1 En de Here sprak tot Mozes: Ga, trek vanhier op, gij en het volk dat gij uit het land Egypte hebt gevoerd, naar het land, waarvan Ik Abraham, Isaak en Jakob gezworen heb: aan uw nakomelingschap zal Ik het geven –
2 Ik zal een engel voor uw aangezicht zenden en verdrijven de Kanaäniet, de Amoriet, de Hethiet, de Perizziet, de Chiwwiet en de Jebusiet –,
3 naar een land, vloeiende van melk en honig. Want Ik zal in uw midden niet optrekken, daar gij een hardnekkig volk zijt, opdat Ik u niet onderweg vertere.
4 Toen het volk dit kwade woord hoorde, treurde het en niemand deed zijn sieraad aan.
5 De Here nu zeide tot Mozes: Zeg tot de Israëlieten: gij zijt een hardnekkig volk. Indien Ik ook maar één ogenblik in uw midden zou optrekken, zou Ik u vernietigen. Nu dan, doe uw sieraad af, dan zal Ik zien, wat Ik u doen zal.
6 En de Israëlieten onthielden zich van sieraad, van de berg Horeb af.

[Opdracht]
Beantwoord alstublieft deze vragen over de tekst:
1. Wie zal de Here voor het aangezicht van het volk uit zenden?
2. Om welke reden zal de Here niet in het midden van het volk optrekken?
3. Vanaf welke berg onthielden de Israëlieten zich van sieraad?
De lijst heeft niets met de tekst te maken.

[Aangeleverde lijst]
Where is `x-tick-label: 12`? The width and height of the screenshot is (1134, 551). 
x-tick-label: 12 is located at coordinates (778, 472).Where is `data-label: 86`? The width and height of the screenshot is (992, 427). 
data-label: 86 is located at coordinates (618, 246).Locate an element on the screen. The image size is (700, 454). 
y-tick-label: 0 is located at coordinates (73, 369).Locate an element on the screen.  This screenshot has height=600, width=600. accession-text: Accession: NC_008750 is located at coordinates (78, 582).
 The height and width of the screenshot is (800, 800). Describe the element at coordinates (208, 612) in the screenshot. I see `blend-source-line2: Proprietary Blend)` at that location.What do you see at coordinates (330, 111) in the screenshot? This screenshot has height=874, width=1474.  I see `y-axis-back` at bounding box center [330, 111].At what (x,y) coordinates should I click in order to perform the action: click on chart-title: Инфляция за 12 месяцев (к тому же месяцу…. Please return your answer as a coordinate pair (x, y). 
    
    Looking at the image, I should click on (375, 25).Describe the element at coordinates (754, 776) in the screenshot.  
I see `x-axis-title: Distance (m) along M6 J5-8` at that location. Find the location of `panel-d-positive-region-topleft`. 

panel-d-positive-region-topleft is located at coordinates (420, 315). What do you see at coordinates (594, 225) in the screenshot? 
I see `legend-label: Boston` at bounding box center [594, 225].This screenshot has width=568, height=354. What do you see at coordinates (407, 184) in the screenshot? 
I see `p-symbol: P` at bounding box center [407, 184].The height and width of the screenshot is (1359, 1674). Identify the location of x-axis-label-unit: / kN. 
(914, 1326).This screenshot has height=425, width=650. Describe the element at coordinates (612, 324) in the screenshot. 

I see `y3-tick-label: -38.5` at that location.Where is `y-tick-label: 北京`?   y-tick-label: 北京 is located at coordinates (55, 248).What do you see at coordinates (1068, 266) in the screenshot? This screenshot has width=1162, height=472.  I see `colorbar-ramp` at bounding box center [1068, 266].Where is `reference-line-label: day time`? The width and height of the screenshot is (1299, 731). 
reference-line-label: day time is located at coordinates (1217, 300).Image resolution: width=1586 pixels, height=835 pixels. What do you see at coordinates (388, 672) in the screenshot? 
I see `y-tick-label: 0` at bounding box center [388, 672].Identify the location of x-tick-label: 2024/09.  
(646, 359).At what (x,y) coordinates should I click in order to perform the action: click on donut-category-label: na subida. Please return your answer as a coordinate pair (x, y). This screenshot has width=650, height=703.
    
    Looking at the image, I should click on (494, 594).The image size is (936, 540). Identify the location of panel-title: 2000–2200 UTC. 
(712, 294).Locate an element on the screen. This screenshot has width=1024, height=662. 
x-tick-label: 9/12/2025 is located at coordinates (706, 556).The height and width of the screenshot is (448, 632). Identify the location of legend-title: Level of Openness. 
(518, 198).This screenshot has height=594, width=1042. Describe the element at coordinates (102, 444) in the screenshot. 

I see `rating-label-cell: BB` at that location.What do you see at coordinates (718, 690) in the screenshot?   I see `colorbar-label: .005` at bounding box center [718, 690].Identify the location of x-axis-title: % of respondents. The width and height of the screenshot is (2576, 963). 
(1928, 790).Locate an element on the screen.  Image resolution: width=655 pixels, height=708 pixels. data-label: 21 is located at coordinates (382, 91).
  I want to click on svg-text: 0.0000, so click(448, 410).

[Antwoord]
1. Een engel.
2. Omdat het een hardnekkig volk is.
3. De berg Horeb.